How to detect a Kafka Streams app in zombie state - java

One of our Kafka Streams Application's StreamThread consumers entered a zombie state after producing the following log message:
[Consumer clientId=notification-processor-db9aa8a3-6c3b-453b-b8c8-106bf2fa257d-StreamThread-1-consumer, groupId=notification-processor] Member notification-processor-db9aa8a3-6c3b-453b-b8c8-106bf2fa257d-StreamThread-1-consumer-b2b9eac3-c374-43e2-bbc3-d9ee514a3c16 sending LeaveGroup request to coordinator ****:9092 (id: 2147483646 rack: null) due to consumer poll timeout has expired. This means the time between subsequent calls to poll() was longer than the configured max.poll.interval.ms, which typically implies that the poll loop is spending too much time processing messages. You can address this either by increasing max.poll.interval.ms or by reducing the maximum size of batches returned in poll() with max.poll.records.
It seems the StreamThread's Kafka Consumer has left the consumer group, but the Kafka Streams App remained in a RUNNING state while not consuming any new records.
I would like to detect that a Kafka Streams App has entered such a zombie state so it can be shut down and replaced with a new instance. Normally we do this via a Kubernetes health check that verifies that the Kafka Streams App is in a RUNNING or REPARTITIONING state, but that is not working for this case.
Therefore I have two questions:
Is it to be expected that the Kafka Streams app remains in a RUNNING state when it has no active consumers? If yes: why?
How can we detect (programatically / via metrics) that a Kafka Streams app has entered such a zombie state where it has no active consumer?

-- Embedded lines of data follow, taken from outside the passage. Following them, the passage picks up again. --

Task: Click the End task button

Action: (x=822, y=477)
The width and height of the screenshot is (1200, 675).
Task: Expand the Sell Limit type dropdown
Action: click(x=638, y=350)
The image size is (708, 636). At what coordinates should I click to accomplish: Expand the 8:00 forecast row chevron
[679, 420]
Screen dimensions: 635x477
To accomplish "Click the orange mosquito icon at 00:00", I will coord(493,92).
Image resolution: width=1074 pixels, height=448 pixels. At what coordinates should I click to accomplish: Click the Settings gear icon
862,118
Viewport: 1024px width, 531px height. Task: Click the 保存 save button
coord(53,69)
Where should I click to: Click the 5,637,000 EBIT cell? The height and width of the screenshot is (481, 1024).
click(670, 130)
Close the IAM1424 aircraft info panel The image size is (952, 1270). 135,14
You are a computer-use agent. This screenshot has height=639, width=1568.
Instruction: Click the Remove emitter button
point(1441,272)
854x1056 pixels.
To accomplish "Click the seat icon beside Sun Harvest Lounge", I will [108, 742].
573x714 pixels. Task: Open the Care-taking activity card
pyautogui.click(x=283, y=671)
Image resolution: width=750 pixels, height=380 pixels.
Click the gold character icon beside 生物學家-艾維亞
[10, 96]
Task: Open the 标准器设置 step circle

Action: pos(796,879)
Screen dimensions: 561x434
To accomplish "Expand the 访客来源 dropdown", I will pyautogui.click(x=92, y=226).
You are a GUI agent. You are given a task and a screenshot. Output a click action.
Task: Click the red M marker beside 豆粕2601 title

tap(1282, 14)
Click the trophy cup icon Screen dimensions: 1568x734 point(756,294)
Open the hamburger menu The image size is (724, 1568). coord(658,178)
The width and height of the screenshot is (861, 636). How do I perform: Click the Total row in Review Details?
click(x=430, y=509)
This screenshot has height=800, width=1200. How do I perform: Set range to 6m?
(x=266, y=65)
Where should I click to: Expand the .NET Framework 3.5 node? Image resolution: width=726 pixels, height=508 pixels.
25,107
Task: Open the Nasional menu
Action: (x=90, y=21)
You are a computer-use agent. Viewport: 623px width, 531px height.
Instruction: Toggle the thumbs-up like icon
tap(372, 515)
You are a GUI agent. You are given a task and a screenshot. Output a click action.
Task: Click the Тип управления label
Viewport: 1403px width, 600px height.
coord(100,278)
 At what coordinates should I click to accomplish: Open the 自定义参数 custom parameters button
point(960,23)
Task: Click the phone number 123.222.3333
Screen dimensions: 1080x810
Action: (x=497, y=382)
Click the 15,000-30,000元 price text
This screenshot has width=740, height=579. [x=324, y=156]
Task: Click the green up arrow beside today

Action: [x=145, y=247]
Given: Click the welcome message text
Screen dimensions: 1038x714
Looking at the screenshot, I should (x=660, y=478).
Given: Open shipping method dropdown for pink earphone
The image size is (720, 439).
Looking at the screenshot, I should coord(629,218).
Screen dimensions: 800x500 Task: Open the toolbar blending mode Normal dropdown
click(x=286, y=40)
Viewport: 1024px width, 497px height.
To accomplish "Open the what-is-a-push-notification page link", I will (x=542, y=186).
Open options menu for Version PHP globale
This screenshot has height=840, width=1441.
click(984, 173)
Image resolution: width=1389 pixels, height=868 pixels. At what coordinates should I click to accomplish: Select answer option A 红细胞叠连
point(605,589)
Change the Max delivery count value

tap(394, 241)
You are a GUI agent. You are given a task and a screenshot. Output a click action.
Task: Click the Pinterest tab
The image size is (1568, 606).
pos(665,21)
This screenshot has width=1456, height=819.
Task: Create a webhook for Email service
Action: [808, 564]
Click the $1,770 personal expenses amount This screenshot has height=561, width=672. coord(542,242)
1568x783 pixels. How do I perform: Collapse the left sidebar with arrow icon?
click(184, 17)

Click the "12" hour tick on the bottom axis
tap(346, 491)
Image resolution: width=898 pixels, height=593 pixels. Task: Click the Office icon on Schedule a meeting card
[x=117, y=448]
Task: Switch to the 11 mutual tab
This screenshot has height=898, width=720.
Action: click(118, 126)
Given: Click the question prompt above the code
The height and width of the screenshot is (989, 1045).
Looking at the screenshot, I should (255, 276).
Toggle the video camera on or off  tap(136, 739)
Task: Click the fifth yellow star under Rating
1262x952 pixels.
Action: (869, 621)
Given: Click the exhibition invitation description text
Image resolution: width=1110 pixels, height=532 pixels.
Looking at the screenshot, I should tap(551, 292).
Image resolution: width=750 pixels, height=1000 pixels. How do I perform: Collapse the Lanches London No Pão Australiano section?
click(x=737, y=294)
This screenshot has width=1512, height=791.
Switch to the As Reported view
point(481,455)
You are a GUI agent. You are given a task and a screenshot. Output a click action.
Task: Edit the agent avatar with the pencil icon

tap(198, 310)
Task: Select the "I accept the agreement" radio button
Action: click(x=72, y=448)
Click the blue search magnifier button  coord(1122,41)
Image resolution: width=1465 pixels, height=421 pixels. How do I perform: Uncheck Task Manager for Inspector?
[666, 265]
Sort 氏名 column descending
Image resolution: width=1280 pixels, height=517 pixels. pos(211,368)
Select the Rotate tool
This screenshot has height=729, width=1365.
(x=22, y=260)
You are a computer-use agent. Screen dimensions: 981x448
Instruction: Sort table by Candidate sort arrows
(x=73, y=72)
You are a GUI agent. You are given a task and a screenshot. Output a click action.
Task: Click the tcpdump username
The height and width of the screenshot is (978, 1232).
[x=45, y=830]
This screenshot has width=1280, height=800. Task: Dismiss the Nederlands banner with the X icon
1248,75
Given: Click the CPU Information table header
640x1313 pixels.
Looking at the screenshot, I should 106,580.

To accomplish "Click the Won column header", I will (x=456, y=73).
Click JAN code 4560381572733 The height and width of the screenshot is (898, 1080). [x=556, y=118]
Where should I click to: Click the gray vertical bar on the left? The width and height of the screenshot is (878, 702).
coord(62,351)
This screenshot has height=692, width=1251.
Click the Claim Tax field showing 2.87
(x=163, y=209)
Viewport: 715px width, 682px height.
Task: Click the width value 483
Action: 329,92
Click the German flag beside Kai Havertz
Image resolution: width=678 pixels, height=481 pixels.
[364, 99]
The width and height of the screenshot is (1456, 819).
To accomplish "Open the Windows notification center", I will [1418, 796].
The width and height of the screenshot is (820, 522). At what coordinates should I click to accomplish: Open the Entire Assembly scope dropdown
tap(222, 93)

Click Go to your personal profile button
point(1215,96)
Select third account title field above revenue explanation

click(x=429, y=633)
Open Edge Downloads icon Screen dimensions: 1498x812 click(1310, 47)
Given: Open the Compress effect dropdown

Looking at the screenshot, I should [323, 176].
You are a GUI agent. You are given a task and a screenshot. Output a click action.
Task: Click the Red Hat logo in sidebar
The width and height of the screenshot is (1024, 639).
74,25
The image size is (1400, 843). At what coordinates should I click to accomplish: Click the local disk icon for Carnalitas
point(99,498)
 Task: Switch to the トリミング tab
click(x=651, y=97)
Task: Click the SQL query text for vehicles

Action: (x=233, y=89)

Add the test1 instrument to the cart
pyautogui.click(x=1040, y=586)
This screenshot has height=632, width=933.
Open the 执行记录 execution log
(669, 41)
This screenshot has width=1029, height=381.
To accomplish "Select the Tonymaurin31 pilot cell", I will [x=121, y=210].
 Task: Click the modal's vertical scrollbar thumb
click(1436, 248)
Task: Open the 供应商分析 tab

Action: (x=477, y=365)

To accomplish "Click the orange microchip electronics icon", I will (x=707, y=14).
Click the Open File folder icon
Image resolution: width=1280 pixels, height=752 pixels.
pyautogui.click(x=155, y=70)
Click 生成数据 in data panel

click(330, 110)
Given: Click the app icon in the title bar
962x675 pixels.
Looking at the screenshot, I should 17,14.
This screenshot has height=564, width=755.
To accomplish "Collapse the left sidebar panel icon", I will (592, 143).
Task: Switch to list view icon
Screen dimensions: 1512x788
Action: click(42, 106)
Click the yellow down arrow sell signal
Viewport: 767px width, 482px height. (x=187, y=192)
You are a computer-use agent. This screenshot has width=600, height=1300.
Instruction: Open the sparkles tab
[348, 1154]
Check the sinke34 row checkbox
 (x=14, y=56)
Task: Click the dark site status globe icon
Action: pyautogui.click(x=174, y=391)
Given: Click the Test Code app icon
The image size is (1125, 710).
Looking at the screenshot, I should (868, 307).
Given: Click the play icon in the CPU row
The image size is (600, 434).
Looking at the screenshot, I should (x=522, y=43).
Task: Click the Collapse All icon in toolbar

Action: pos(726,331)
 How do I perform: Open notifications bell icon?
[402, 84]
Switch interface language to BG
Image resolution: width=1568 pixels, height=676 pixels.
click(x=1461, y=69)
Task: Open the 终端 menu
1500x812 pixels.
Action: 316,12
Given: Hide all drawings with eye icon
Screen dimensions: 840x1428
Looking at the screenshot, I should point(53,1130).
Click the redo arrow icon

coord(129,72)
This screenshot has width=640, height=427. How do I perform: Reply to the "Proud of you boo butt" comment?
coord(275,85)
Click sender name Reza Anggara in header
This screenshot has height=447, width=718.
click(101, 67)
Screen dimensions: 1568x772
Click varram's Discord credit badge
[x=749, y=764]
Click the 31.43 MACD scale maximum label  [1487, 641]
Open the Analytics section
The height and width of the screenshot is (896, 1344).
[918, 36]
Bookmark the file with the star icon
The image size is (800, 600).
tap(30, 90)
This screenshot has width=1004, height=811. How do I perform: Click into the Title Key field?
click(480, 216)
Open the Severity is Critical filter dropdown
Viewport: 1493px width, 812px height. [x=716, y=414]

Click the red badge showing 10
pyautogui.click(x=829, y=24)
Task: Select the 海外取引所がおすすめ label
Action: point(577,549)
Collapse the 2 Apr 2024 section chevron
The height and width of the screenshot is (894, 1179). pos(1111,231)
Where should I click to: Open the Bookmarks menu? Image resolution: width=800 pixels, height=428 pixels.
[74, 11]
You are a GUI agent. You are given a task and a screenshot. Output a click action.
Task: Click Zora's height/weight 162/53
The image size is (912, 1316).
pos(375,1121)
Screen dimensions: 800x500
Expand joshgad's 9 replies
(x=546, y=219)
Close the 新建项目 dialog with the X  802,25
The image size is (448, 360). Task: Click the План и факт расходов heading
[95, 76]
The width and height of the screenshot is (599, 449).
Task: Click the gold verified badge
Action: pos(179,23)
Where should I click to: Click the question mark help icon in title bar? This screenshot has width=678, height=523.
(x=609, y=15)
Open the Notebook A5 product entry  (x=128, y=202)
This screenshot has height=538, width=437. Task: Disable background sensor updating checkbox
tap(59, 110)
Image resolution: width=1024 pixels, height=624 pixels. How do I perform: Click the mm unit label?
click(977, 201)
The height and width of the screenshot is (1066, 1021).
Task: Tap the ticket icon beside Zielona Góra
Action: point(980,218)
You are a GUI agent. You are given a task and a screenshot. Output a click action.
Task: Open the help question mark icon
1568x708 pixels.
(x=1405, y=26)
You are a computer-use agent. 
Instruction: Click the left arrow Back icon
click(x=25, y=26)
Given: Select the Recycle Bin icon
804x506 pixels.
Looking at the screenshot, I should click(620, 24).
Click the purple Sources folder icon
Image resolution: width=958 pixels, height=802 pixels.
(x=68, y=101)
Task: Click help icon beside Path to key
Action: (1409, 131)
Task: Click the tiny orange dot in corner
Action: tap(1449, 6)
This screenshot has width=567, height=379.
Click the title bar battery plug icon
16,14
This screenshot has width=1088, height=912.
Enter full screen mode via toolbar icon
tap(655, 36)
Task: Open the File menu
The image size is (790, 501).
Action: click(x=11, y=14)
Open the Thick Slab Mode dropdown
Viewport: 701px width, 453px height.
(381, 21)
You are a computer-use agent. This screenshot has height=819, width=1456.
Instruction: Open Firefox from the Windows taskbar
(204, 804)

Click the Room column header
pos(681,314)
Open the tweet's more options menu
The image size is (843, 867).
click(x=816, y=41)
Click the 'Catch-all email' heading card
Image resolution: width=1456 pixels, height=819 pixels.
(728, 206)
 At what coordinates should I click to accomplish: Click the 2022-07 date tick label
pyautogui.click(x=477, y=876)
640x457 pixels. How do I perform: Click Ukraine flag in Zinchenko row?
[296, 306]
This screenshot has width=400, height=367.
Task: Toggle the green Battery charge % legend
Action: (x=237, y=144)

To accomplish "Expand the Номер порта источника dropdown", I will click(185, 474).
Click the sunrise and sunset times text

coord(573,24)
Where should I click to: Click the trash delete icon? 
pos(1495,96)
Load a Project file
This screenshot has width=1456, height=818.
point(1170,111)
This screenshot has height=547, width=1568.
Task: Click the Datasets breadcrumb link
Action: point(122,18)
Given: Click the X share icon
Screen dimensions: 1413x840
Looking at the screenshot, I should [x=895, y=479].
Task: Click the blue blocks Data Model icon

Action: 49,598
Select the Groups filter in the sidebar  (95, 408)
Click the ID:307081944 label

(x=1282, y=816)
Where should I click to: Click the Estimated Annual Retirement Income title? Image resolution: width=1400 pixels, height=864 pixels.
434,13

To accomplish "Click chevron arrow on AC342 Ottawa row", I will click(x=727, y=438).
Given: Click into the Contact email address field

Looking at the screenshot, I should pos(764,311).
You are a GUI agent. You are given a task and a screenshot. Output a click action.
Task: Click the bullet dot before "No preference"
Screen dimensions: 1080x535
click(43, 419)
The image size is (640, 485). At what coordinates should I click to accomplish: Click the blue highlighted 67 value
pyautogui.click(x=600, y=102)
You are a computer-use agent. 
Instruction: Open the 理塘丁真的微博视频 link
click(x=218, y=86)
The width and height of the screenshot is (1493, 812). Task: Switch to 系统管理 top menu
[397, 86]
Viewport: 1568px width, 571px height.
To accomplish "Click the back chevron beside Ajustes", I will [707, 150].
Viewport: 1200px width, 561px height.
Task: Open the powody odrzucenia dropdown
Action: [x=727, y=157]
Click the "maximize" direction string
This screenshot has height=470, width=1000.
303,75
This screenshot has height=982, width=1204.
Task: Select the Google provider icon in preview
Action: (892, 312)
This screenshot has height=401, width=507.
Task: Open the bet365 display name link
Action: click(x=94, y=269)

Is it to be expected that the Kafka Streams app remains in a RUNNING state when it has no active consumers? If yes: why?
It depends on the version. In older version (2.1.x and older), Kafka Streams would indeed stay in RUNNING state, even if all threads died. This issue is fixed in v2.2.0 via https://issues.apache.org/jira/browse/KAFKA-7657.
How can we detect (programatically / via metrics) that a Kafka Streams app has entered such a zombie state where it has no active consumer?
Even in older versions, you can register an uncaught exception handler on the KafkaStreams client. This handler is invoked each time a StreamThreads dies.
Btw: In upcoming 2.6.0 release, a new metric alive-stream-threads is added to track the number of running threads: https://issues.apache.org/jira/browse/KAFKA-9753

FYI there's a similar discussion going on right now on the user mailing list -- subject line "kafka stream zombie state"
I'll start by telling you guys what I said there, since there seem to be some misconceptions in the conversation so far: basically, the error message is kind of misleading because it implies this is being logged by consumer itself and that it is currently sending this LeaveGroup/has noticed already that it missed the poll interval. But this message is actually getting logged by the heartbeat thread when it notices that the main consumer thread hasn't polled within the max poll timeout, and is technically just marking it as "needs to rejoin" so that the consumer knows to send this LeaveGroup when it finally does poll again. However, if the consumer thread is actually stuck somewhere in the user/application code and cannot break out to continue the poll loop, then the consumer will never actually trigger a rebalance, try to rejoin, send a LeaveGroup request, etc. So that's why the state continues to be RUNNING rather than REBALANCING.
For the above reason, metrics like num-alive-stream-threads won't help either, since the thread isn't dying -- it's just stuck. In fact even if the thread became unstuck, it would just rejoin and then continue as usual, it wouldn't "die" (since that only occurs when encountering a fatal exception).
Long story short: the broker and heartbeat thread have noticed that the consumer is no longer in the group, but the StreamThread is likely stuck somewhere in the topology and thus the consumer itself actually has no idea that it's been kicked out of the consumer group

Related

How to know if max.poll.interval.ms is reached in java kafka application client?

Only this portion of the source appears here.